Employer records provide a gold mine for identity thieves -- everything a thief needs to know, including Social Security numbers, credit histories, direct deposit bank information, job applications and background reports as well as payroll and tax records. Anyone who has access to these files can commit identity theft. The thief could be a human resources department employee, a payroll staff member or even a boss with easy access to sensitive information. Thieves could be temp workers who go to work for a company just to steal employee information.

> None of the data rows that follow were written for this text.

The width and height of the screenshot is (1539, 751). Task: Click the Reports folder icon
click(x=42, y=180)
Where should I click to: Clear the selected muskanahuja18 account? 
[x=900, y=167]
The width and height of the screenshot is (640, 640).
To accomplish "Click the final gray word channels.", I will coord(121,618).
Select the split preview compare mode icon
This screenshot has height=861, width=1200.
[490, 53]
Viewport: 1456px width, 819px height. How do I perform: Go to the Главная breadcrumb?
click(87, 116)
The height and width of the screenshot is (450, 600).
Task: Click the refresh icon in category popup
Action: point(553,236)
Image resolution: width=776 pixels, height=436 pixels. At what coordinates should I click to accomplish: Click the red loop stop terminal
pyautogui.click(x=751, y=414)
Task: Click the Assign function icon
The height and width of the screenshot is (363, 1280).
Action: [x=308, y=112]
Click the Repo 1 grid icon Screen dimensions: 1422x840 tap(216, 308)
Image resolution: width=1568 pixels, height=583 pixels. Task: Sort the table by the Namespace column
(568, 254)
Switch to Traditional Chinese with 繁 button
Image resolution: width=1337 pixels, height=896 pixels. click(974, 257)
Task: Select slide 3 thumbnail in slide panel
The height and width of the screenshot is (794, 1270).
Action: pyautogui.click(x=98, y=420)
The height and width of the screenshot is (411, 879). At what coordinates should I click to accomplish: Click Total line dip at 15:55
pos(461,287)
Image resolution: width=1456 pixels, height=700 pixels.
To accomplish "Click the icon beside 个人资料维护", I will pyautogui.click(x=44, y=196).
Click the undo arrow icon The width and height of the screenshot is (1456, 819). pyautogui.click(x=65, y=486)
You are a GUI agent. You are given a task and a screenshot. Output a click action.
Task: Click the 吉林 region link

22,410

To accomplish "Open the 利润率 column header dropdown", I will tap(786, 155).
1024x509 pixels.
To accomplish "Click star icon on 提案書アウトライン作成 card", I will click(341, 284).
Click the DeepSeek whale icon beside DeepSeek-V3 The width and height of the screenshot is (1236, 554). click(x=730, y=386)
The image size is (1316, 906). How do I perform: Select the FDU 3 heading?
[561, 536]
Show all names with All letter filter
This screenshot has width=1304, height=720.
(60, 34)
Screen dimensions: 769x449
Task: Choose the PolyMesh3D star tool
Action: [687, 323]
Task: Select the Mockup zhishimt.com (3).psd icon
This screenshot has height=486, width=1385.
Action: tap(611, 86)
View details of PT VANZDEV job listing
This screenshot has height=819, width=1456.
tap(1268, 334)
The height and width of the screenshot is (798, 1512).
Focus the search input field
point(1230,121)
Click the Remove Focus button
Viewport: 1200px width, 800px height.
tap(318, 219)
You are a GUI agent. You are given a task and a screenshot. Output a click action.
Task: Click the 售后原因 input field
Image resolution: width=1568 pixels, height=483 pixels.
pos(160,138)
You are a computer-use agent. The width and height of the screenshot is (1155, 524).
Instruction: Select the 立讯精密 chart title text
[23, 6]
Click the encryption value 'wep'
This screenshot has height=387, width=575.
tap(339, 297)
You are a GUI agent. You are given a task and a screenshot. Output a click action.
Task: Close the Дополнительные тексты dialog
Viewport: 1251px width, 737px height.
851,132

Identity theft topped the list of national consumer complaints for the 13th year in 2012, according to the U.S. Federal Trade Commission. Yet most office workers feel a false sense of security among trusted co-workers. Women carelessly leave their handbags in plain sight and men leave wallets in their jackets while away from their desks. People toss credit card receipts into the trashcan, where they could be retrieved by cleaning staff. Terminated employees might take revenge by using company credit cards to run up huge bills. Employers should train employees about identity theft and instruct them about protecting their handbags, wallets and desks.
Employers can be held liable for misuse of sensitive personnel information. It is up to employers to develop practices and policies to protect sensitive records. Hard-copy personnel and customer files should be kept in locked containers, and computerized records must be password restricted with access limited to those on a “need-to-know” basis. Immediately eliminate access to records by a terminated employee. Social Security numbers must never be used as identifiers on health plan policies or such documents as paychecks. Employers should conduct background checks on employees and job candidates who would have access to sensitive information. The federal Fair and Accurate Credit and Transaction Act requires that employers dispose of any job applicant’s credit report.
Dealing with Theft
Employers should adopt a policy about reporting identity theft and encourage employees to report such crimes. The Justice Department recommends that people who have been victims of identity theft or fraud immediately report the crime to the FTC, either online, by telephone or by mail. If your Social Security number is being used illegally, call the Social Security Administration. Notify the credit reporting companies -- Equifax, Experian and Trans Union -- and contact your banks and credit card institutions.